▸ THE TASK
Nothing but the pictures gets dropped; retype every entry exactly.
┌─ DATA FOR ANALYSIS
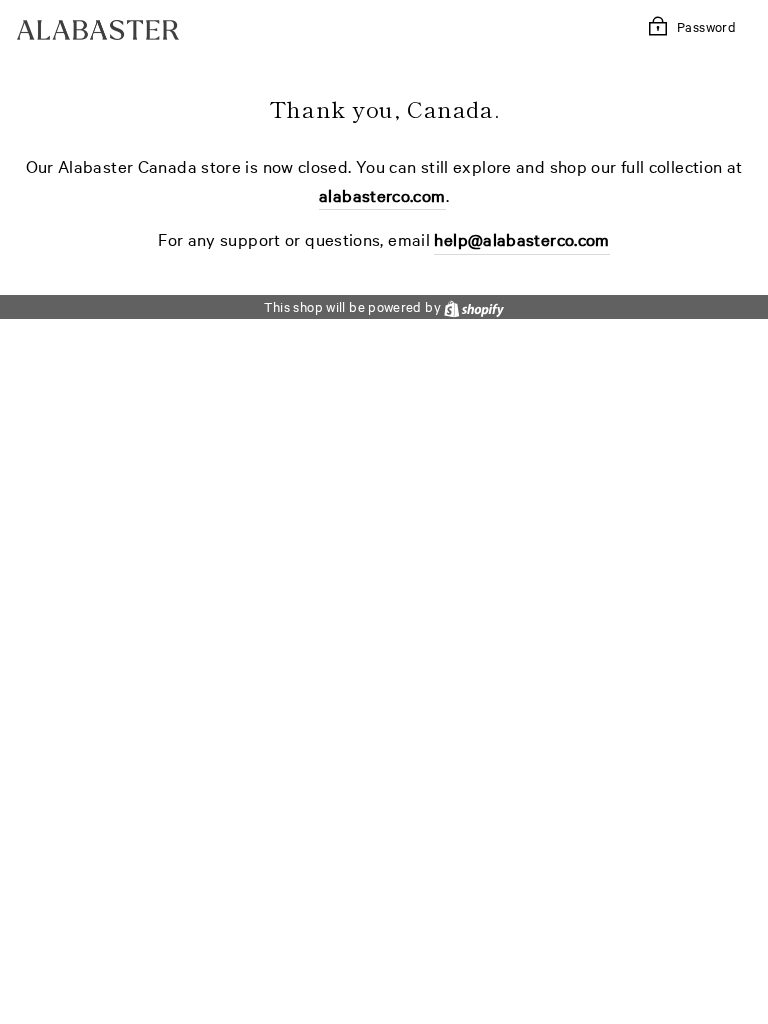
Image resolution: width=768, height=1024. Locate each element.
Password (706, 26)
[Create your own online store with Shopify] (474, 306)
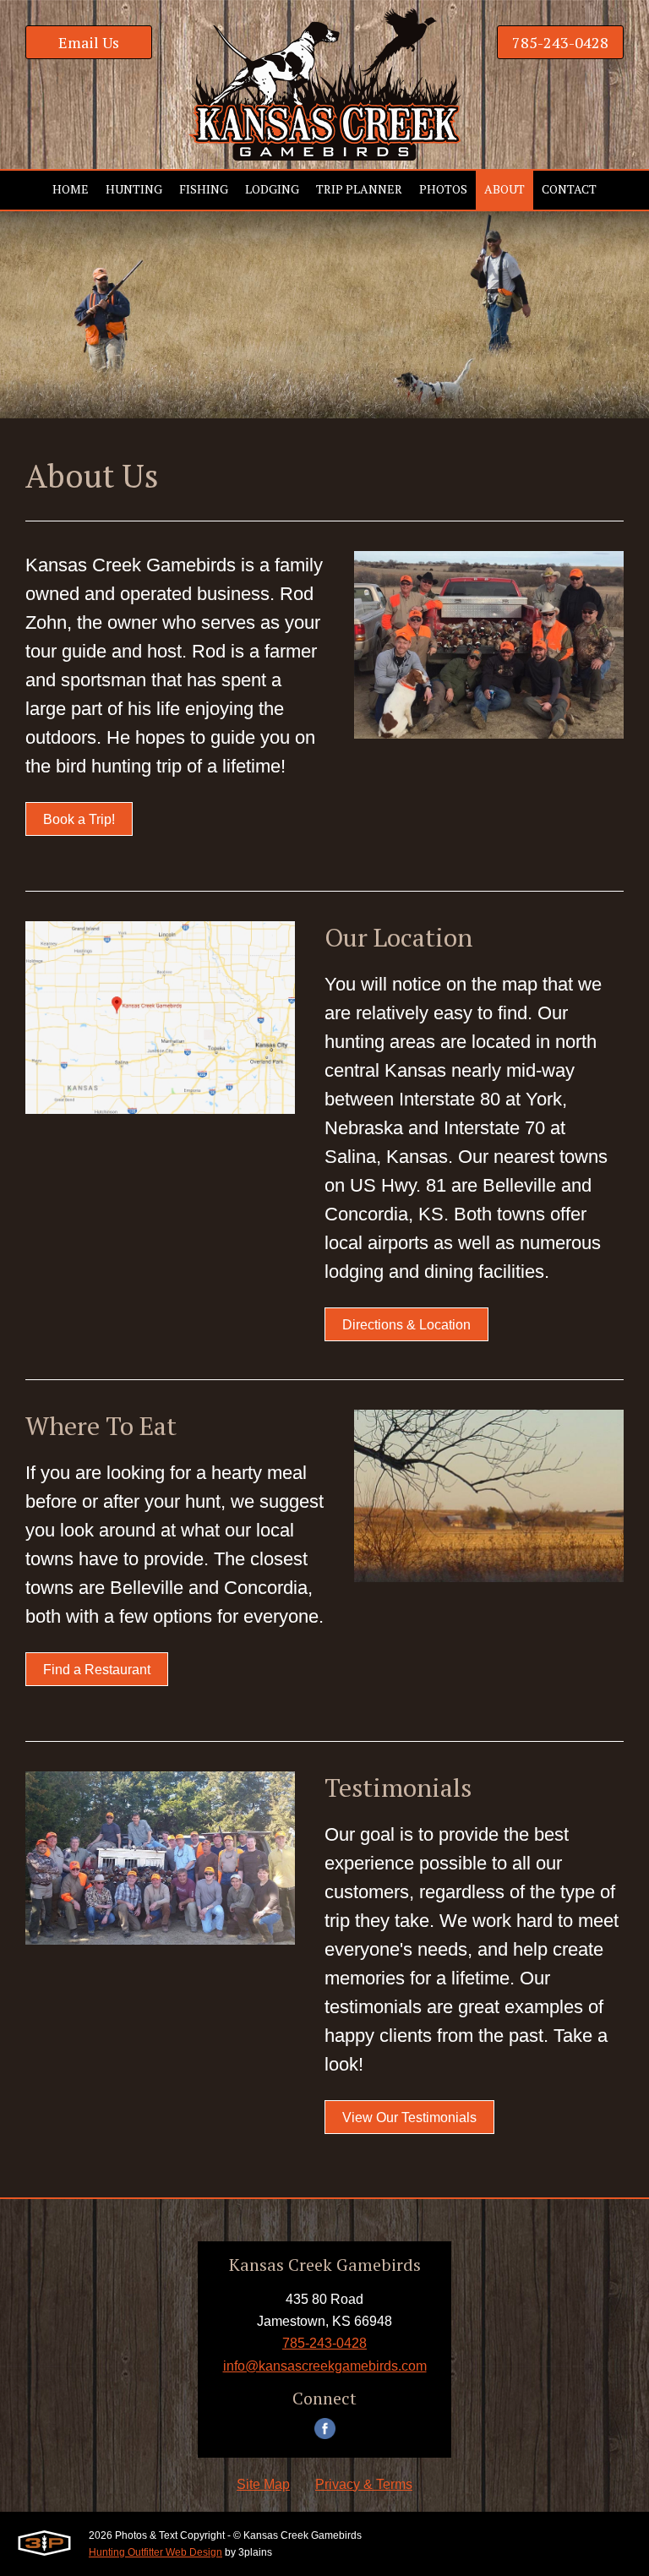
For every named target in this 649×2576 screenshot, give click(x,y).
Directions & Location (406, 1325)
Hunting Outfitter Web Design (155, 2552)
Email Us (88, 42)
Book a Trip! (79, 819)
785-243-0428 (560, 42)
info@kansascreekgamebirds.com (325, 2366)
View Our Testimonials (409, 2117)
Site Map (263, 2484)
└─
▸ RESULT OF THE EXERCISE
Image resolution: width=768, height=1024. Locate each element.
Password (706, 26)
[Create your own online store with Shopify] (474, 306)
For every named target in this 649×2576 screenshot, give click(x,y).
Directions & Location (406, 1325)
Hunting Outfitter Web Design (155, 2552)
Email Us (88, 42)
Book a Trip! (79, 819)
785-243-0428 (560, 42)
info@kansascreekgamebirds.com (325, 2366)
View Our Testimonials (409, 2117)
Site Map (263, 2484)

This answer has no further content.